Shares of Cabot Corporation (CBT - Free Report) have popped around 10% quarter to date. The company has also outperformed its industry’s rise of roughly 3% to over the same time frame. The price performance has been backed by its strong fiscal second-quarter earnings results.
Cabot, a Zacks Rank #3 (Hold) stock, has a market cap of roughly $3.8 billion and average volume of shares traded in the last three months is around 496.5K. The company has an expected long-term earnings per share growth of 10.4%, modestly higher than the industry average of 10.2%.

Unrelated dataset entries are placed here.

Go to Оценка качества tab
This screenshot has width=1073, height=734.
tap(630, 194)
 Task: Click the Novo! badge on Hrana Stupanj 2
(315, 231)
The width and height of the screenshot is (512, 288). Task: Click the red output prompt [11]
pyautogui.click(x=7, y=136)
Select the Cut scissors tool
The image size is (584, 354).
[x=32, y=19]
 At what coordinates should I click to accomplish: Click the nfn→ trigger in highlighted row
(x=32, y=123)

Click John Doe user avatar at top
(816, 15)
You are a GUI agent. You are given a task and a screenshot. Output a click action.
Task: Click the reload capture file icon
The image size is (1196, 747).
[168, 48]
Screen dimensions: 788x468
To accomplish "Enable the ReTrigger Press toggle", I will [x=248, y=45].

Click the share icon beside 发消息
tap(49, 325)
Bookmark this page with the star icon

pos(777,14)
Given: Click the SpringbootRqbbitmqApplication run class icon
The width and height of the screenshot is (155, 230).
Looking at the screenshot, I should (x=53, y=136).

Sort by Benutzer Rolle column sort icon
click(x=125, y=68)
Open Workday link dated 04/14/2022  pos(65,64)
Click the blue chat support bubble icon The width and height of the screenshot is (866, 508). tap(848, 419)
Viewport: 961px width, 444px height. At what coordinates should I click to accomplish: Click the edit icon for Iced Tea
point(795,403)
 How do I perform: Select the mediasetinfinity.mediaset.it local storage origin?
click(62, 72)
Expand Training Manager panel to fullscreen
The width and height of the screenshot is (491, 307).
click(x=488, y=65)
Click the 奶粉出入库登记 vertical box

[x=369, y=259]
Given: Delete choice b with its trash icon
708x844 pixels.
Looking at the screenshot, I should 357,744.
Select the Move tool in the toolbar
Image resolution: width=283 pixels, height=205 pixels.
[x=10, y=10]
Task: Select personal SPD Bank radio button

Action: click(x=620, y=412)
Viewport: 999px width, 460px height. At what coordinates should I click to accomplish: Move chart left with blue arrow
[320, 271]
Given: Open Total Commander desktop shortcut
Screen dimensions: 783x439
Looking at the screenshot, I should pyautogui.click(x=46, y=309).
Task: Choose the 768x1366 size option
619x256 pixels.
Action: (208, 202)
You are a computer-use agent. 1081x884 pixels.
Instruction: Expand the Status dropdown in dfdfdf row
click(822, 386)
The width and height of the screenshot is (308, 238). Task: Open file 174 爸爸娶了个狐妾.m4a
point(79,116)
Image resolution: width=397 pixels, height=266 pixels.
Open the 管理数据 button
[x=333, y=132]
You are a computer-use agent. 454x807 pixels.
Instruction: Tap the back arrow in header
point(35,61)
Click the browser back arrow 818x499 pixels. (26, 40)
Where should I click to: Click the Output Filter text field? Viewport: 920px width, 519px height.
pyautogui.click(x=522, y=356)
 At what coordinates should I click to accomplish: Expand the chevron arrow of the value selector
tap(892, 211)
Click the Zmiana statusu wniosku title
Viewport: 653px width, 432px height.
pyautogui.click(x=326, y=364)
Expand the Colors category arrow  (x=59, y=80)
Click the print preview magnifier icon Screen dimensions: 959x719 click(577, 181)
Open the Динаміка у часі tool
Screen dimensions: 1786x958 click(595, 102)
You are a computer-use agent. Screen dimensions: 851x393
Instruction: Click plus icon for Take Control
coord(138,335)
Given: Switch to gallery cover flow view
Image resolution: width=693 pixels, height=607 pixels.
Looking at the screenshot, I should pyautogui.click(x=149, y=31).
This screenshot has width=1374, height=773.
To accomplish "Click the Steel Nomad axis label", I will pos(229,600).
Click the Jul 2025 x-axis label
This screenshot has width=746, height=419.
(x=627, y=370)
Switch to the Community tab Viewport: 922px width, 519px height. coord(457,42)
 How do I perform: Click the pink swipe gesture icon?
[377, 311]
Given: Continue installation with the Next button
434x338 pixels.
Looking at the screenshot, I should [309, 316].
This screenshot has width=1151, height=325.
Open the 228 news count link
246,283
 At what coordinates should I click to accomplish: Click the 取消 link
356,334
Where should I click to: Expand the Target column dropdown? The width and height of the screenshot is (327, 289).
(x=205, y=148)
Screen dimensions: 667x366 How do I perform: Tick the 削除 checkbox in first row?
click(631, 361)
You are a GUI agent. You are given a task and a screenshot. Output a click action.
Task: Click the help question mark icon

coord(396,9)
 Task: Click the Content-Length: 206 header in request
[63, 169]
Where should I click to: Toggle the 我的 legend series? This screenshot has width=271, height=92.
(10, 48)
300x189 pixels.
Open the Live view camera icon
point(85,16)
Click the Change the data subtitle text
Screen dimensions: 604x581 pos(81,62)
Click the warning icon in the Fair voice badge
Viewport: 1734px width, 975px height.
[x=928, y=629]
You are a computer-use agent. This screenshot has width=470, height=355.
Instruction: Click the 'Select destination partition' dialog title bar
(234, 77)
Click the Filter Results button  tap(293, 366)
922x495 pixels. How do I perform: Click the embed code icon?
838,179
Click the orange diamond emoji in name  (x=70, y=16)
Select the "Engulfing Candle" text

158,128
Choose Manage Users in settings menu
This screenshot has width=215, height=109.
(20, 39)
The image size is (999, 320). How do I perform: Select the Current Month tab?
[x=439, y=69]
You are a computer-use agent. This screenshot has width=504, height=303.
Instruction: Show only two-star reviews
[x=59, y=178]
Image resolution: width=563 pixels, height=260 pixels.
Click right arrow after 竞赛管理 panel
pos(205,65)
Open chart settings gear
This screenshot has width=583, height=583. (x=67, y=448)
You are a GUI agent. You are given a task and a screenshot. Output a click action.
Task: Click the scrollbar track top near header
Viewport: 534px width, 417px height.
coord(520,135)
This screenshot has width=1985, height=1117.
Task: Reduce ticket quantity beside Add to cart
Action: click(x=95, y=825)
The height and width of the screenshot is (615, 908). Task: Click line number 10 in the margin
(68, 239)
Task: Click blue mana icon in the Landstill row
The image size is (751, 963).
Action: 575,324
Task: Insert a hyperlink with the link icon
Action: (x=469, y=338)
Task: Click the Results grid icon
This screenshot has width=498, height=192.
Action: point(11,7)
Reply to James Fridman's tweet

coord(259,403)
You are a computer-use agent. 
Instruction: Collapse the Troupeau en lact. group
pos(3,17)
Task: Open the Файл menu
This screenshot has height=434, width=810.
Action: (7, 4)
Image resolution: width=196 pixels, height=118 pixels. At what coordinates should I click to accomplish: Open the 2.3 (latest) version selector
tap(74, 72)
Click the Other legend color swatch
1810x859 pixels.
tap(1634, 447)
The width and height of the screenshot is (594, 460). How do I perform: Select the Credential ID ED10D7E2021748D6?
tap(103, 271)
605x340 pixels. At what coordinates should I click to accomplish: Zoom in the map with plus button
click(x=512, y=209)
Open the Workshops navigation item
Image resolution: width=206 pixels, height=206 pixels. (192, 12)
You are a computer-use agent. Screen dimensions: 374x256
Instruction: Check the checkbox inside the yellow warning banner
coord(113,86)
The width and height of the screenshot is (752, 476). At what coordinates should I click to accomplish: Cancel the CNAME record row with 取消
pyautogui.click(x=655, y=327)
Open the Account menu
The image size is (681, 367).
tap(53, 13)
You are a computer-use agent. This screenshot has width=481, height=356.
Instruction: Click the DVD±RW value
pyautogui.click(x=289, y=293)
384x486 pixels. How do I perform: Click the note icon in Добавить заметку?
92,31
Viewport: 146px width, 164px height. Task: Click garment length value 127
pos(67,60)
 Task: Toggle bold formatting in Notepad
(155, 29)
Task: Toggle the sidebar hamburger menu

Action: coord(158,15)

Let’s take a look into the factors that are driving this chemical company.
What’s Driving CBT?
Forecast-topping earnings performance in the fiscal second quarter and upbeat outlook for Reinforcement Materials and Performance Chemicals segments have contributed to the gain in Cabot’s shares. The company’s adjusted earnings and sales for the quarter topped the Zacks Consensus Estimate. The results were driven by strong performance across the Reinforcement Materials and Performance Chemicals segments.
Cabot, during second-quarter earnings call, stated that it expects its Reinforcement Materials segment to continue its strong performance for the remainder of the year on the back of strong execution in a favorable market. For the Performance Chemicals segment, it expects to maintain margins while driving volume growth.
The Performance Chemicals segment is gaining from favorable impact from price increase actions. Cabot is taking appropriate pricing actions to offset feedstock cost inflation and expects higher volumes in this unit in the fiscal third quarter. The company also remains committed to drive product mix in Performance Chemicals through new product launches and applications.
Cabot also boosting its specialty compounds business globally. The buyout of Tech Blend and commissioning of a new production line at its manufacturing facility in Belgium will help the company expand its global footprint in black masterbatch and compounds. It will also help beef up manufacturing capacity to better serve customers globally and grow in advanced polymeric materials. The company now has a complete range of black masterbatches from five manufacturing locations throughout Europe, Middle East, Asia and North America.
The company, last month, also declared significant expansion of capacity of its global network of carbon black plants. It is expanding its global capacity by more than 300,000 metric tons through a combination of operational improvements, plant expansion and debottlenecking projects.
Cabot will add capacity of roughly 160,000 metric tons through an expansion at its facility in Indonesia that will serve the increasing demand of carbon black in Southeast Asia. Moreover, Cabot is investing roughly $50 million in debottlenecking projects and operational improvements, which will provide an additional 150,000 metric tons of increased carbon black capacity. These investments are expected to increase its global carbon black capacity to roughly 2.5 million metric tons.
Stocks to Consider
Stocks worth considering in the basic materials space include Westlake Chemical Corporation (WLK - Free Report) , The Chemours Company (CC - Free Report) and FMC Corporation (FMC - Free Report) , each carrying a Zacks Rank #1 (Strong Buy). You can see the complete list of today’s Zacks #1 Rank stocks here.
Westlake Chemical has an expected long-term earnings growth rate of 12.2%. Its shares have rallied roughly 67% over a year.
Chemours has an expected long-term earnings growth rate of 15.5%. The company’s shares have rallied around 34% in a year.
FMC has an expected long-term earnings growth rate of 14.3%. Its shares have gained roughly 19% over a year.